• [Text segment]:
Getting started

Basic concepts

Step

Your data science experiment consists of many steps. For example, data loading step, data preprocessing step, model training step, model evaluation step, and so on. In Villard, each step is a Python function that takes some parameters and returns a result. The parameters can be some user-defined data, or the result from other steps. Interconnected steps resemble a directed graph, and we call it a pipeline.

Pipeline

Several interconnected steps comprise a pipeline. Data science projects can have multiple pipelines, e.g., data preprocessing pipeline, model training pipeline, model inference pipeline, etc.

Run

A run is the execution of all the steps in pipeline, from the beginning to the end.

Consider following pipeline example:

flowchart LR
  load_data --> preprocess_data;
  preprocess_data --> train_model;
  train_model --> evaluate_model;
  preprocess_data --> evaluate_model;

Each box represents a step. The arrows represent the dependencies between steps. A single run of the example pipeline would be the execution starting from load_data to evaluate_model.

Hello world pipeline

For our first example, let’s consider the following simple pipeline:

flowchart LR
    get_name --> greet;

Villard is all about pipeline orchestration. It is designed to cope with frequent pipeline changes. All pipeline definitions and changes are made in configuration files. Let’s create one. In your project folder, create a config.yml file.

Note

Villard supports not only YAML, but also JSON and Jsonnet.

At very least, a configuration file must contain a pipeline_definition section, and that section must contain _default key.

step_implementation_modules:
    - implementation

pipeline_definition:
    _default:
        combine_name:
            first_name: "John"
            last_name: "Doe"
        greet:
            name: "ref::combine_name"

It also accommodates multiple pipelines, so you may add more definitions other than _default.

The combine_name step will take the values of first_name and last_name. This step will output a string that is the concatenation of both names. The output of combine_name is then passed to greet step to be displayed. Note that the name value of greet step is ref::combine_name. It means that the greet step refers to the output of combine_name step (which is the concatenation names).

Then we make the pipeline steps’ implementation in implementation.py.

from villard import pipeline

@pipeline.step("combine_name")
def combine_name(first_name, last_name):
    return first_name + " " + last_name

@pipeline.step("greet")
def greet(name):
    print ("Hello, " + name + "!")

Now execute the pipeline by invoking following command:

$ villard run config.yml

• [Given material]:
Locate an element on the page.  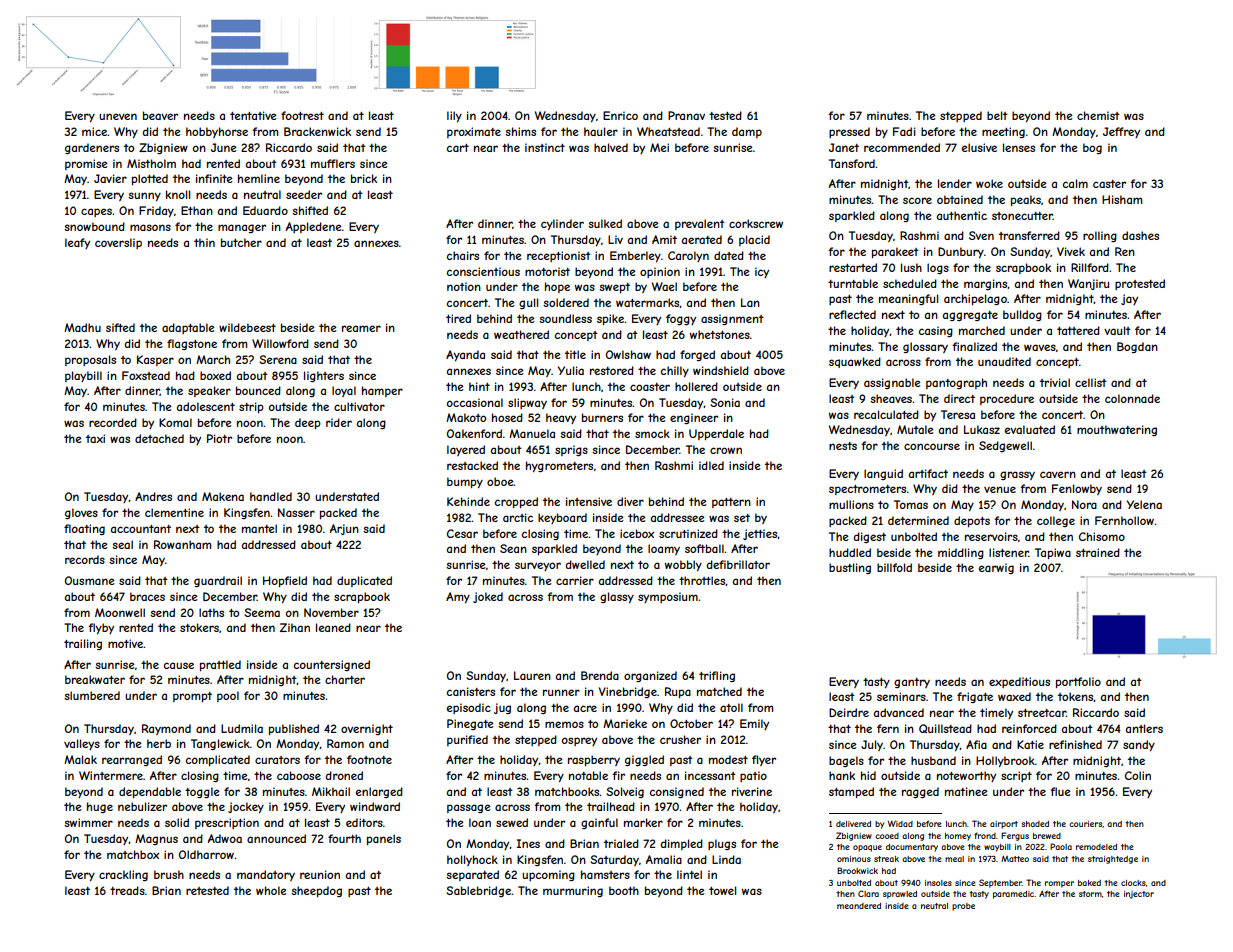
Ousmane is located at coordinates (89, 580).
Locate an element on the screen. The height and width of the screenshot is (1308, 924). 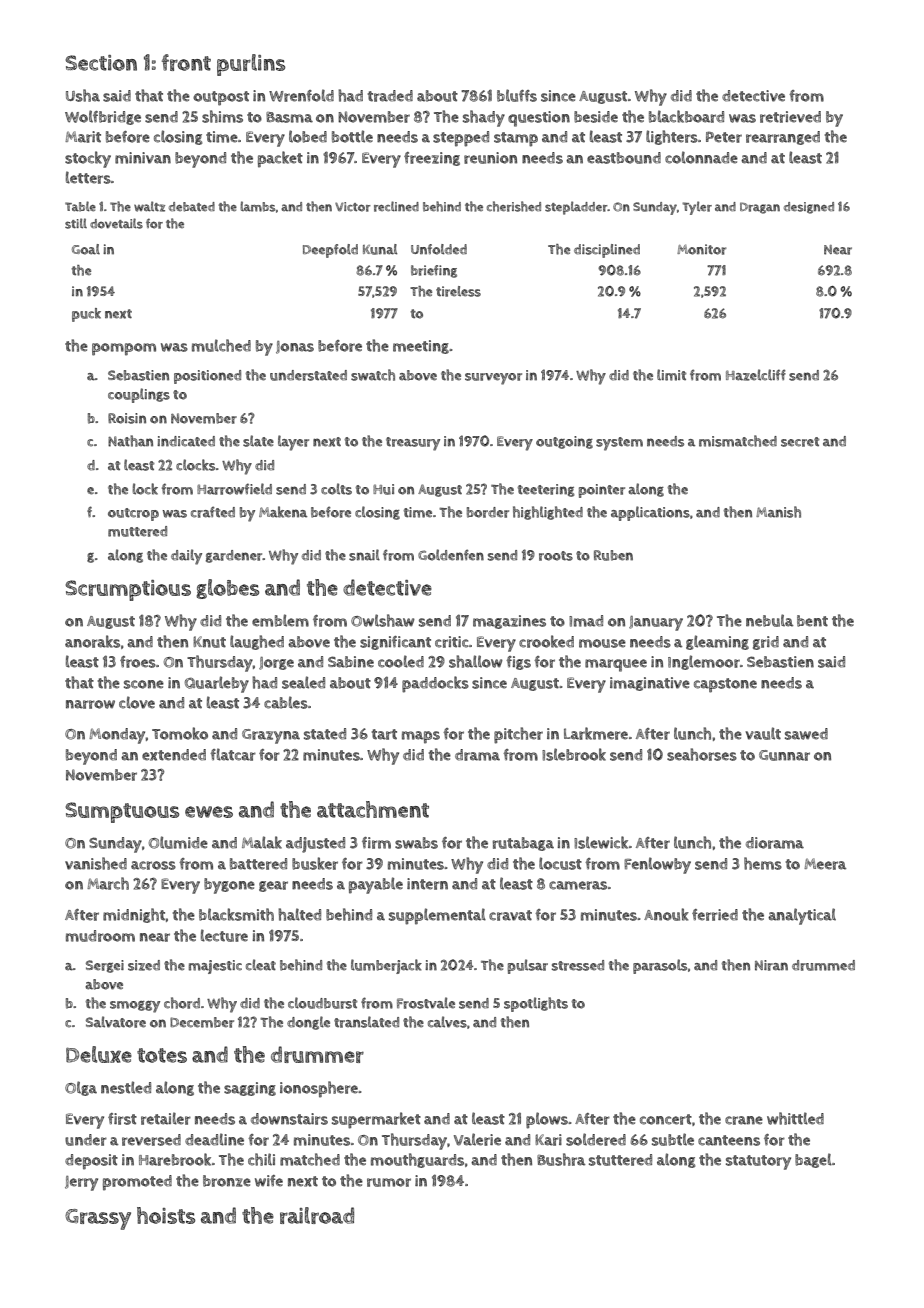
bluffs is located at coordinates (517, 95).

• [Things to do]:
1: List the step names that appear in the first example pipeline flowchart of the Villard getting-started page.
2: According to the Villard getting-started page, what key must the pipeline_definition section of a configuration file contain?
3: Reproduce the stretch of the Villard getting-started page from "Each box represents" through "JSON and Jsonnet.".

• [Responses by task]:
1:
load_data
preprocess_data
train_model
evaluate_model

2: _default

3:
Each box represents a step. The arrows represent the dependencies between steps. A single run of the example pipeline would be the execution starting from load_data to evaluate_model.

Hello world pipeline

For our first example, let’s consider the following simple pipeline:

flowchart LR
    get_name --> greet;

Villard is all about pipeline orchestration. It is designed to cope with frequent pipeline changes. All pipeline definitions and changes are made in configuration files. Let’s create one. In your project folder, create a config.yml file.

Note

Villard supports not only YAML, but also JSON and Jsonnet.